Le tourbillon médiatique autour de ce premier album dépassa la nouvelle révélation rock et le planning marathon des concerts ne fut pas sans conséquences (quelques dates furent annulées au début de l’été 2011 pour cause de « surmenage »). L’hyperchanteuse à la Telecaster traversa une crise d’identité. Mais c’est aussi le don précieux de tout artiste que de pouvoir transformer ses névroses en moteur d’inspiration, en l’exorcisant par le biais de ses chansons. Bonne nouvelle, l’Anglaise laisse entrevoir pour la première fois ses fêlures. On décèle sur One Breath une vulnérabilité, qui manquait à son premier album, sorte de forteresse qui lui projetait une image presque surhumaine.

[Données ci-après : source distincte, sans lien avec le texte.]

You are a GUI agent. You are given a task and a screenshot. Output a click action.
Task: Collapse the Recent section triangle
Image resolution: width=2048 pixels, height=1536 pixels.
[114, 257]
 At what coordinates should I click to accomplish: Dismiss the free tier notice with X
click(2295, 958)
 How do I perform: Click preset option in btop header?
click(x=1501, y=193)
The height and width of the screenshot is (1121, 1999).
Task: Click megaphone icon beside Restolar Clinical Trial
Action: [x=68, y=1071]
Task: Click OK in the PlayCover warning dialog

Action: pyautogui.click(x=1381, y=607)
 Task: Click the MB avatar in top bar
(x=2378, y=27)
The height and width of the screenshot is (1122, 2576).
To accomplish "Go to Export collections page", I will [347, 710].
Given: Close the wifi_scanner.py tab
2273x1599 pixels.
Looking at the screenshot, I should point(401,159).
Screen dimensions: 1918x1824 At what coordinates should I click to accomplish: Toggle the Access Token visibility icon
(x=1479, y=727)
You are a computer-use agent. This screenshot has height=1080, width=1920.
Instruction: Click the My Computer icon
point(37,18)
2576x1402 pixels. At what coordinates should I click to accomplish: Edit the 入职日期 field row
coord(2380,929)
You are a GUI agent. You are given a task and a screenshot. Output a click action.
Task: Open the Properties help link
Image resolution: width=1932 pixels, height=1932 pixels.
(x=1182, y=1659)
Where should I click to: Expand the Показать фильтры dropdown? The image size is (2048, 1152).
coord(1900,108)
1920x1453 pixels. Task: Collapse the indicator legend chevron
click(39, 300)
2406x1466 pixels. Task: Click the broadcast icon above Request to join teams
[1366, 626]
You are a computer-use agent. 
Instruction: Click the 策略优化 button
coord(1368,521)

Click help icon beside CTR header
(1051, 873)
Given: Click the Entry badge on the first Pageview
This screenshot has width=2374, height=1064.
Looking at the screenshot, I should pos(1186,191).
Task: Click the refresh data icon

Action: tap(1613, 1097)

Premier bon point, le choix du producteur porté sur l’Américain John Congleton, certainement l’un des plus brillants outre-Atlantique, très habile lorsqu’il s’agit de pondérer le trop plein épique de certains groupes comme Explosions in the Sky ou Joanna Newsom. Il fallait un producteur de cette trempe pour gratter le vernis brillant, et soutenir les prises des risques de la lionne. Et il y en pas mal sur One Breath. Notamment élargir la palette instrumentale, avec des incursions electro inédites (plutôt bien négociés sur « Piece by Piece »), et même dans la musique concrète – les percussions de « Carry Me Over » avant un grand bouquet final orchestral.

Elle que nous avions connu grandiloquente, nous surprend dans son choix d’épure sur le titre éponyme de l’album, le minimaliste « One Breath », qui comme son nom l’indique, fait office de jolie respiration en plein milieu de l’album. Il en résulte un disque plus épais que son prédécesseur, où les guitares carillonnantes ne dictent plus leur omniprésence, mais savent intervenir à point nommés lors des explosions lyriques. Il est ainsi agréablement sain d’entendre la virtuose de la six-cordes salir sa dextérité sur « Love of My Life », et son riff pachydermique basique. Seul écho du premier album, « Suddenly » et « Eliza », délibérément placés en tête de l’album comme pour évacuer d’emblée sa facette « clinquante », laissent ensuite une plus large latitude artistique.

Qu’on ne se trompe pas, le vertige mélodique reste toutefois bien innervé dans les compositions ambitieuses d’Anna Calvi. Sur le souffle épique sur « Tristan », Anna Calvi fait preuve d’une stupéfiante maîtrise de tragédienne, condensé en moins de trois minutes – ses inflexions vocales évoquent l’aînée Kate Bush de la période Hounds of Love. Le disque se clôt sur « The Bridge », épilogue a capella divin, sans faux pas, brillant de retenue. Un nouveau instant de grâce à inscrire dans le répertoire de cet artiste qui ne manque décidément pas d’air.





En tournée : Caen le 27 novembre, Angers le 28 novembre, Saint Ave le 30 novembre, La Roche sur Yon le 1er décembre, Cognac le 2 décembre, Ramonville le 4 décembre, Orléans le 5 décembre, Strasbourg le 6 décembre, Clermont Ferrand le 8 décembre.